De curator moet als hoofdzakelijk in het ongelijk gestelde partij worden aangemerkt en zal worden veroordeeld in de kosten van [appellant] zowel in eerste aanleg als in hoger beroep.
[appellant] zal worden veroordeeld in de kosten van het hoger beroep voor zover aan de zijde van [geïntimeerde] gevallen. Het hof stelt de kosten als volgt vast:
Aan de zijde van de [appellant] :
Eerste aanleg
  • explootkosten € 131,18
  • griffierecht € 314
  • salaris advocaat € 1.196 (2 punten tarief II)
Totaal: € 1.641,18
Hoger beroep
  • explootkosten € 130,56
  • griffierecht € 783
  • salaris advocaat € 2.428 (tarief II, 2 punten)
Totaal € 3.341,56
Aan de zijde van [geïntimeerde] :
- griffierecht € 783
- salaris advocaat € 2.428 (tarief II, 2 punten)
Totaal € 3.211

7.Beslissing

Het hof:
7.1.
vernietigt de volgende onderdelen van het dictum van het vonnis van de rechtbank:
5.1
doch alleen voor zover het betreft de afwijzing van de vordering van [appellant]

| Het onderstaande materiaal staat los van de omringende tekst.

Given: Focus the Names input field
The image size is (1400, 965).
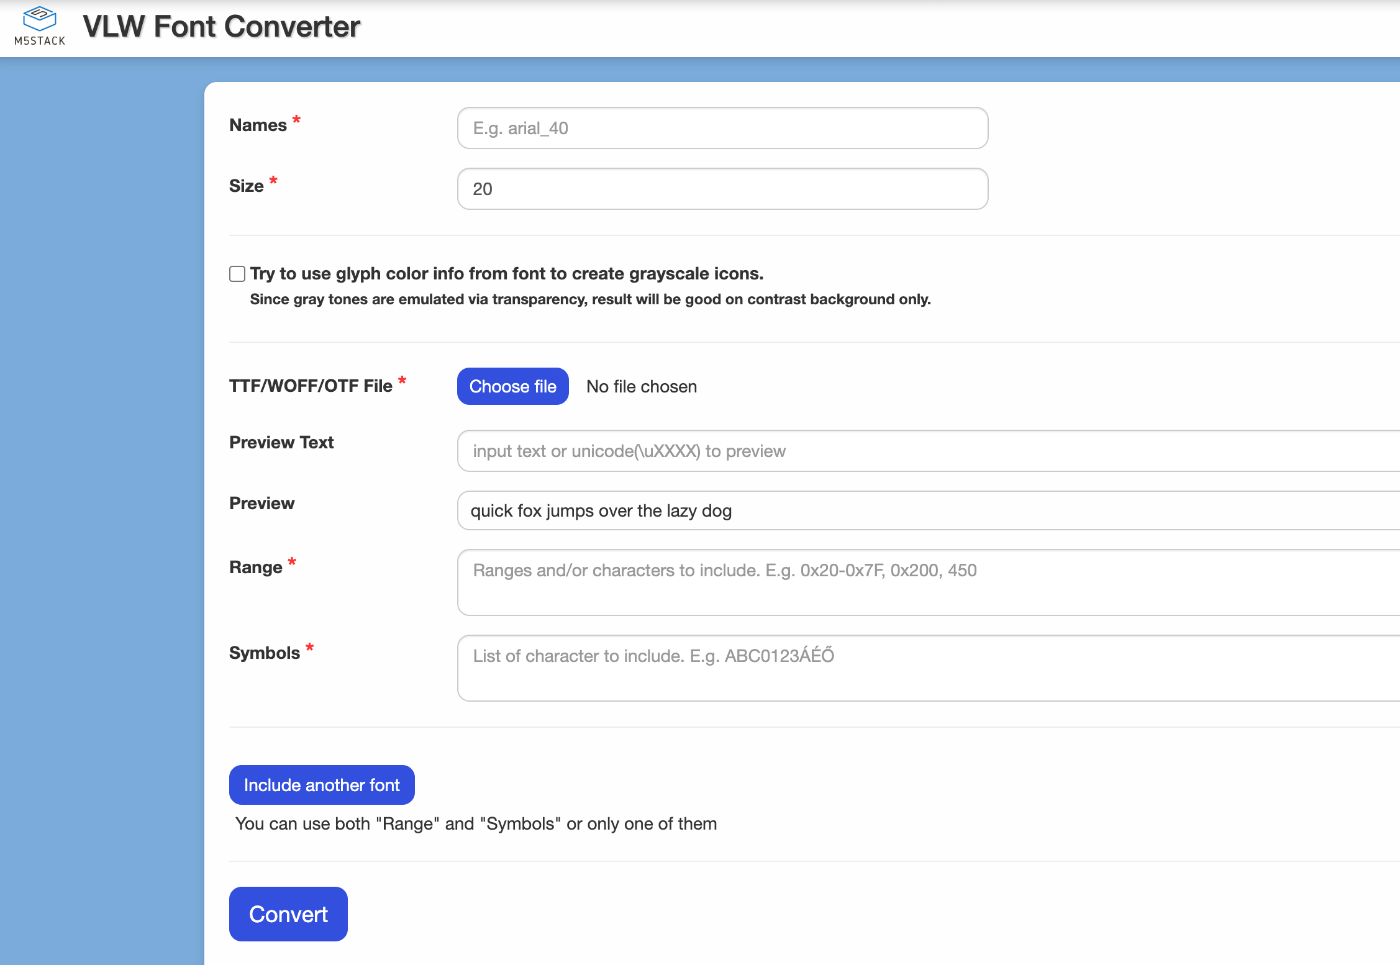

jegens de curator, 5.2 doch alleen voor zover [appellant] in de kosten aan de zijde van de curator is veroordeeld en voorts 5.5;
7.2.
verklaart voor recht dat de curator [schip] niet van [appellant] als rechtmatige bezitter daarvan kan opeisen;
7.3.
veroordeelt de curator om de tegen [appellant] ingediende strafrechtelijke aangifte wegens onttrekking aan de boedel in te trekken;
7.4.
veroordeelt de curator tot terugbetaling van hetgeen [appellant] uit hoofde van het vonnis in eerste aanleg aan hem heeft voldaan;
7.5.
veroordeelt de curator als overwegend in het ongelijk gestelde partij in de kosten van het geding in beide instanties aan de zijde van [appellant] , vastgesteld op € 1.641,18 in eerste aanleg en in hoger beroep tot op heden op € 3.341,56 en op € 178,- voor nasalaris, te vermeerderen met € 92,- voor nasalaris en de kosten van het betekeningsexploot ingeval betekening van dit arrest plaatsvindt, te vermeerderen met de wettelijke rente, indien niet binnen veertien dagen na dit arrest dan wel het verschuldigd worden van de nakosten aan de kostenveroordeling is voldaan;
7.6.
verklaart dit arrest tot zover uitvoerbaar bij voorraad;
7.7.
wijst de vorderingen van [appellant] jegens de curator voor het overige af;
7.8.
bekrachtigt het vonnis voor zover aan het oordeel van het hof onderworpen voor het overige;
7.9.
veroordeelt [appellant] in de kosten van het geding in hoger beroep, tot op heden aan de zijde van [geïntimeerde] vastgesteld op € 3.211,- en op € 178,- voor nasalaris, te vermeerderen met € 92,- voor nasalaris en de kosten van het betekeningsexploot ingeval betekening van dit arrest plaatsvindt.
Dit arrest is gewezen door mrs. E.M. de Stigter, E.E. van Tuyll van Serooskerken-Röell en
A. van Hees en door de rolraadsheer in het openbaar uitgesproken op 16 september 2025.